Pero éstos, éstos eran como bestias en celo que regalaban oro a su amante de una noche con esa alegría soldadesca o marinera del que ha salvado su cuerpo del peligro y de la muerte. Después eran amables, se embriagaban de placer y, al estrechar entre sus brazos a la mujer, sus labios murmuraban un nombre, tal vez el de una muchacha que dejaron en su patria; después se dormían estrechándola aún, honor que jamás un indio dispensó a su esposa o amante.

Los jefes seguían alrededor de la mesa y los cocineros seguían sirviendo manjares, quesos calientes, pasteles de pavo. Los aztecas y los castellanos se fundían ahora en un común deleite, como las parejas del cercano bosquecillo… Los aztecas y los castellanos también estaban saboreando sus pipas, chupando de los largos cañones de plata el humo del tabaco aromatizado con vainilla. También los castellanos trataban de sentir ese nuevo goce; sus bocas se sonreían y cada uno de ellos comprendía que era un tratado de paz sin palabras, esa fumada en común, que era protocolaria en Anahuac. Fumaban uno tras otro los de Tlascala y los de Tezcuco, hombres que antes ni aun tan sólo se conocían, descendientes de los antiguos toltecas de Cholula, donde un día vio la luz Quetzacoatl, cuando los sacrificios a los dioses se limitaban a flores y plantas. También fumaban las gentes de Cempoal, lo cual era suficiente para que de ellos hablaran toda su vida y lo contaran a sus nietos. También los de Itza, el alejado país de las dulces raíces de yuca, a quien los marineros de Colón dieron el nombre de Yucatán.

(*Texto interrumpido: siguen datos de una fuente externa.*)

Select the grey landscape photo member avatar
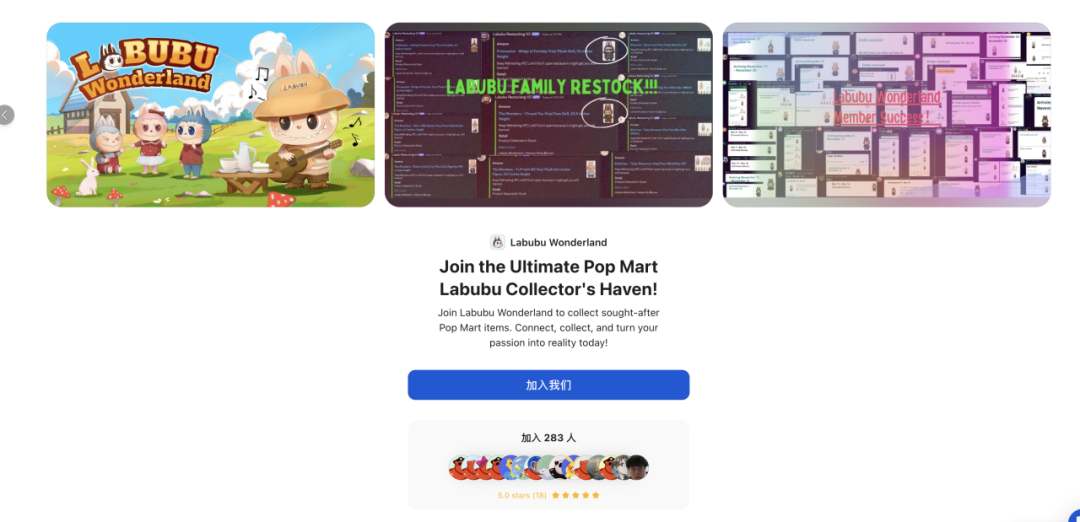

Los embajadores del rey maya Kanek habían venido de las regiones de Itza; pues habían oído decir que se preparaban cosas milagrosas y que las estrellas corrían en sentido contrario a su curso; que Moctezuma ya no reinaba en ninguna ciudad y que ya no ofrecían en los templos sacrificios de corazones humanos… Seguían sentados alrededor de la mesa. Las lámparas de aceite daban una luz amarilla y temblona. Los festines de los indios no se prolongaban jamás hasta el día siguiente, pues el espíritu de la noche se ponía sobre los estómagos e impedía la digestión…, pero los españoles resistían; el vino seguía corriendo. Echaban dentro frutas y un chorro de aguardiente encima y ahora se trataba de apurar de un solo trago todo el contenido de la copa gótica. Las mujeres debían también tomar parte en la prueba. Con una mano se sujetaba fuertemente la copa, la otra se apoyaba sobre el desnudo pecho. Se atragantaba el sorbo y se oían ronquidos y toses. De tiempo en tiempo, levantábase un capitán con la novia elegida para una sola vez; el bosquecillo estaba cerca…, desaparecía… Y los otros brindaban a su salud, hacían chasquear la lengua… El juego continuaba.